Scarcely an exhibition context is as charged and overlaid with meaning as the national contributions to a biennial. National representation and cultural attributions—the dangers of every national pavilion—are not infrequently associated with conflicts. That is particularly true of the German Pavilion in Venice.

After the founding of the Biennale di Venezia as a sales exhibition in 1895, the first German contributions took place in the international and German galleries of the main exhibition building in the Giardini. Starting in 1909, the Bavarian Pavilion, renamed the German Pavilion in 1912, represented the country at the show. In 1938, that building was altered to conform to the fascist architectural aesthetic. The Nazi imperial eagle over the entrance portal was removed after the war. In 1984, the wings were furnished with the inscriptions “Bundesrepublik Deutschland” and “Repubblica Federale di Germania” to distinguish Western Germany’s contributions from those of the German Democratic Republic, which had been participating since 1982. Nevertheless, the architecture of the German pavilion still exemplifies the formal language of fascism to this day.

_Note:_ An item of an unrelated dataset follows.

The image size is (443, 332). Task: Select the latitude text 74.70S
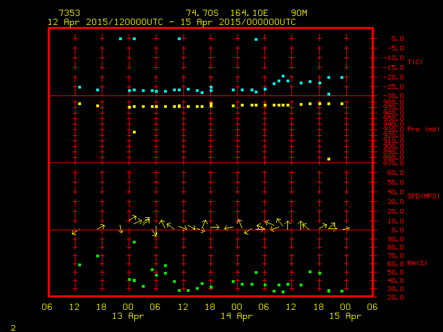201,13
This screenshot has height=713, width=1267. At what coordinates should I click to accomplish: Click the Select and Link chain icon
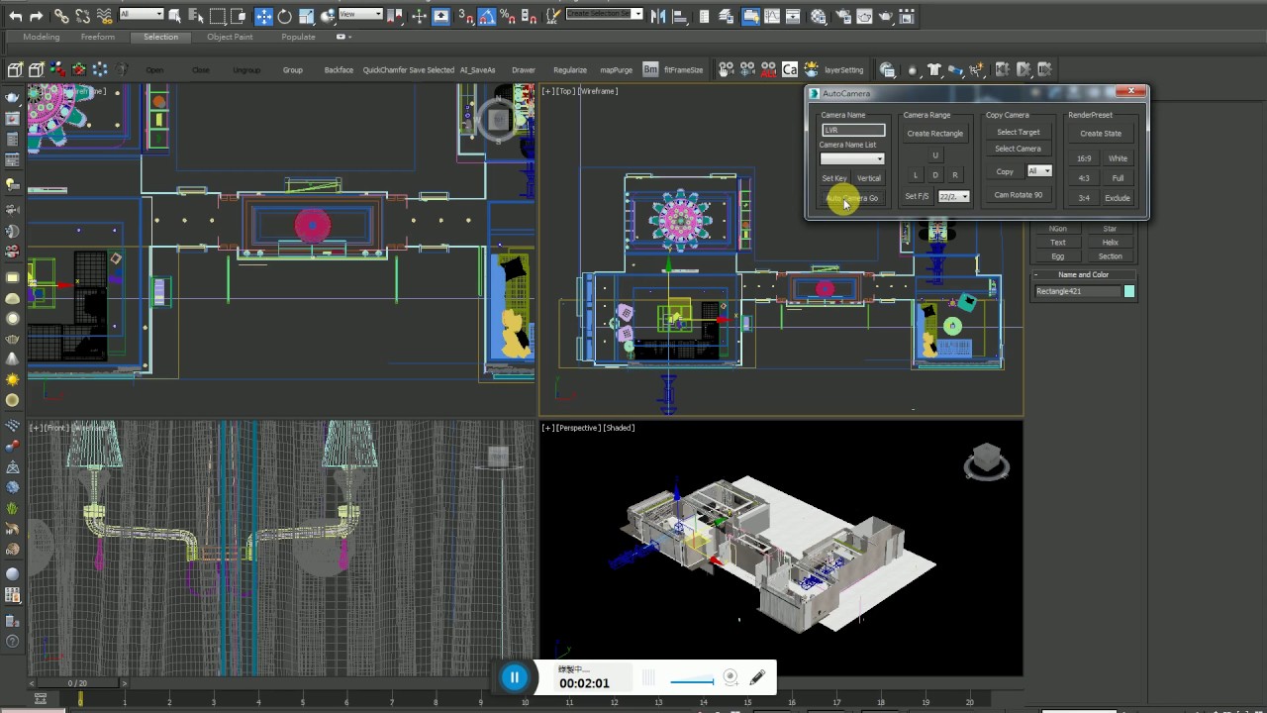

Thus it comes as no surprise that the artists invited to exhibit here in the past have often defied this architecture and the spirit it emanates. Hans Haacke, for example, broke up the plates of the pavilion’s travertine floor in such a way as to recall Caspar David Friedrich’s Sea of Ice. Anne Imhof introduced transparent walls and a glass platform that literally pulled the floor out from under the feet of those entering. Natascha Sadr Haghighian—who called herself Natascha Süder Happelmann for the occasion—divided the main room in two with a huge wall that was reminiscent of an arch dam while also alluding to the so-called “Festung Europe” (“Fortress Europe”).

The general sense of unease characterizing many of the contributions is not least of all a reaction to Germany’s twentieth-century history and the atrocities committed by Germans against the Jewish population and all who did not conform to the ideology of the Nazi regime. What position does a country with such a past adopt in the context of the current global crises? What possibilities does art have against this background? And how can art take on these questions while at the same time developing a stance and pictorial language of its own?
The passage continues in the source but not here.